Using Joulescope in other programming languages than Python

Hi all,

I am planning to integrate Joulescope into my hand-made Scope app which I had written for the Mac some years ago. Unfortunately my app is written in C/C++ and it looks like there are no libraries available for language other than Python.

What are my options here? Should I call the Python code from within my app via the ’ The Very High Level Layer’ pf Pythomn or is there any other more native option to use it in C/C++?

Any help would be very much appreciated!


1 Like

Hi @sbs and welcome to the forum!

You are right that the Joulescope “driver” pyjoulescope is only available for Python.

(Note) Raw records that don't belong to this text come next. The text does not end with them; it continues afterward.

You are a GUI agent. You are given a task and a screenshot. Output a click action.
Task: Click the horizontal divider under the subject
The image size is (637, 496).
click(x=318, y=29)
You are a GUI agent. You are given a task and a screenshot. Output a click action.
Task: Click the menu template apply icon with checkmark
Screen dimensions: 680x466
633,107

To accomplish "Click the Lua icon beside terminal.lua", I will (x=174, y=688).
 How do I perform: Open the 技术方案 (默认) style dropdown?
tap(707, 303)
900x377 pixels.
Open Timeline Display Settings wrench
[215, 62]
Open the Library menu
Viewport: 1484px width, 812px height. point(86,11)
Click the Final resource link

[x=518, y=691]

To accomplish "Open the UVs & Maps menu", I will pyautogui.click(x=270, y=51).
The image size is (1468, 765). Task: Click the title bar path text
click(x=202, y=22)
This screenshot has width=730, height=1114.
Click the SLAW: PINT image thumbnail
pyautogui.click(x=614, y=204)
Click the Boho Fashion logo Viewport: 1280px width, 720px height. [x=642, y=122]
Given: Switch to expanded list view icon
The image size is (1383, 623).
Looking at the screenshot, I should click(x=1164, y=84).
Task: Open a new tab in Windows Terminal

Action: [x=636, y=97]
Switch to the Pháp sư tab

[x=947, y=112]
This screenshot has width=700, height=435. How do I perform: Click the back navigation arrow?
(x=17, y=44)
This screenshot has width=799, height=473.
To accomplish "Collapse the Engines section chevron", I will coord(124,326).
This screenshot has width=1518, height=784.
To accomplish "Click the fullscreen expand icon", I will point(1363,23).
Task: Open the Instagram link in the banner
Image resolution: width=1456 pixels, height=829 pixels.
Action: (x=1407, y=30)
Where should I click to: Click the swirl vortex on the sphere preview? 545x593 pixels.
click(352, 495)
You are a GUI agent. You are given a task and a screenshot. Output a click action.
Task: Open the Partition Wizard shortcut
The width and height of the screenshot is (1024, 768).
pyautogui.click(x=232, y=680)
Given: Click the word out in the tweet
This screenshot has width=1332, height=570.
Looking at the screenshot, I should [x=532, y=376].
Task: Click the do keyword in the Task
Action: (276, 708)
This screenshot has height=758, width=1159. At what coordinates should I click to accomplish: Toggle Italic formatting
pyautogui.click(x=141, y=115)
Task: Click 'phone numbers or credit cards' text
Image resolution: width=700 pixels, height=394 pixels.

I see a few possible approaches to integrate the driver with your C/C++ code, ordered from most recommended to least recommended:

  1. Use pyjoulescope_server, which is still under development. The basics work, but I have not yet implemented streaming sample data since the person who wanted this didn’t initially need streaming sample data. I can certainly add it. Your C/C++ code would communicate with pyjoulescope through a socket.

  2. Call into your oscilloscope C/C++ code from Python. You can either use Cython (recommended) or ctypes. You can see the .pxd, .pyx, and .pxi files in pyjoulescope for some Cython examples.

  3. Call into python from your C/C++ app. See Embedding Python in Another Application. I am not sure how well this will work with all the DLLs needed by Python and the pyjoulescope Cython modules.

  4. Rewrite pyjoulescope in C/C++. I don’t really recommend this, but it’s an option. Be aware that you need to read the device calibration, apply the calibration, and perform raw_processor.

What do you think?


Hi @mliberty
wow, this was extremely fast response. And also very informative!

I totally missed the pyjulescope_server thingie. For me this looks like the perfect solution.
Would it be possible for you to add the streaming data sample? I would integrate it in my app right away because for me this looks like a quite low-hanging thing :smile:

I am not surprised that you didn’t see pyjoulescope_server. It’s so new, I haven’t really mentioned it yet!

I just implemented the streaming data and slightly expanding the documentation in The file is hopefully a good example for how to use the server. The documentation is still a little lacking, but I am out of time for today. If anything doesn’t make sense, let me know, and I will improve the docs!

1 Like

So I had a look at the server code. It looks quite useful but it turned out that integrating Python into my app would be a lot of work. So I decided to go with your option 4 and already have everything in place except for the ‘workaround’ when the i_range changes. But otherwise it looks good so far.

1 Like

Hi @sbs,

Great to hear you have something working! For (1) the thought is that you would write the client in your own language (C/C++) to communicate with the server in Python that runs as a separate process. However, if you are happy with (4), that works, too.

Is your oscilloscope code open source or available in any form?

Well, the problem was not really using Python to communicate with the server but more the fact that you depend on the server running when you use the app. So ideally one would integrate the Python server code in the app bundle and start it when needed. But this would have been more work than directly talking to the device via USB.